I like Michael Connelly and the Harry Bosch series. This one, while a fast-paced read, as are the others, left me very unsatisfied. Harry is not a very nice character, self-centered and hypercritical of others. For sure, he’s a good detective, but to ream out his partners for not telling him about everything, and then withhold crucial information from them doesn’t seem right or ethical, and it’s just stupid.
My eyes also begin to roll out of their sockets when the investigations become personal. My friends in law enforcement tell me that just never happens, and in this case, where Harry’s daughter is kidnapped in Hong Kong where she lives with his ex-wife, to prevent Harry’s investigation into a Triad extortion ring in LA, just totally strained my credibility. Coincidences abound. The gun found on a couple of bad guys in a hotel where they suspect his daughter might have been held, just happens to be inscribed with the initials of a “tunnel rat” in Vietnam, which Harry had been. I mean, really.

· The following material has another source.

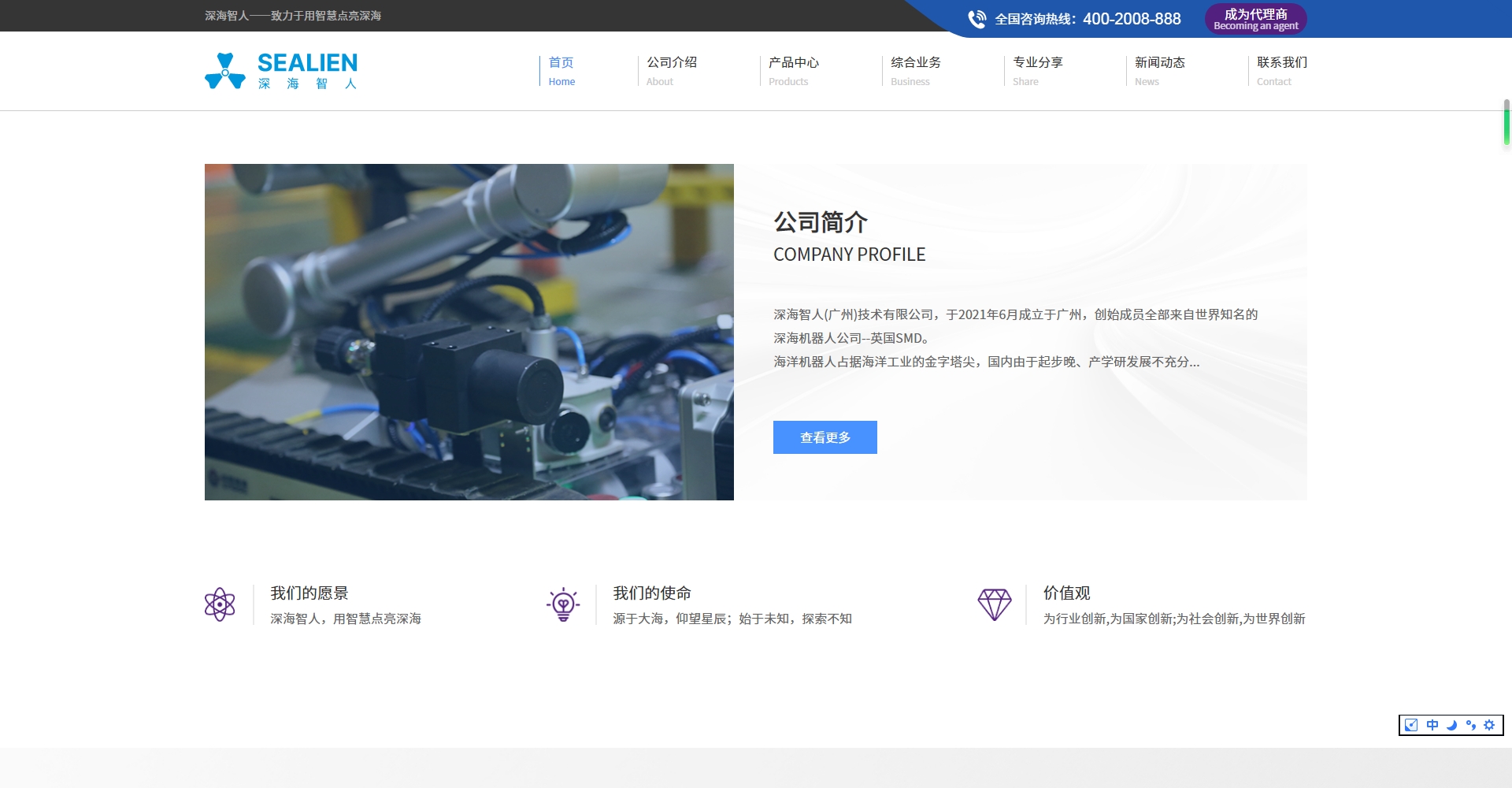
Task: Click the robot camera image
Action: (469, 332)
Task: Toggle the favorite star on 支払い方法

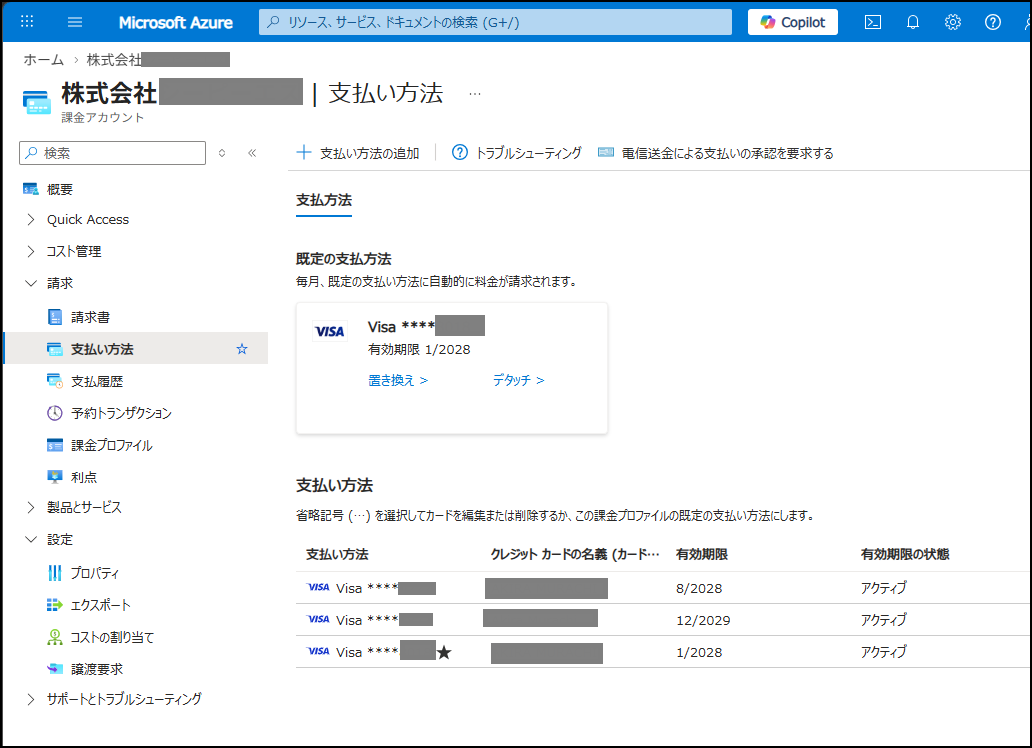Action: pos(243,348)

Harry flies to Hong Kong to find and release his daughter, whom, he assumes, has been kidnapped by the Triad because of his personal actions in the LA investigation. He is confident he can accomplish all this in a *weekend* before he has to return to LA. (Is there any doubt in the readers mind he’ll pull this off? Is there anyone who actually believes this might ever be possible?) He leaves a trail of bodies following an “investigation” that was less believable than the Wizard of Oz.
Connelly is a competent writer and a good story-teller. But this one just had me shaking my head in wonder.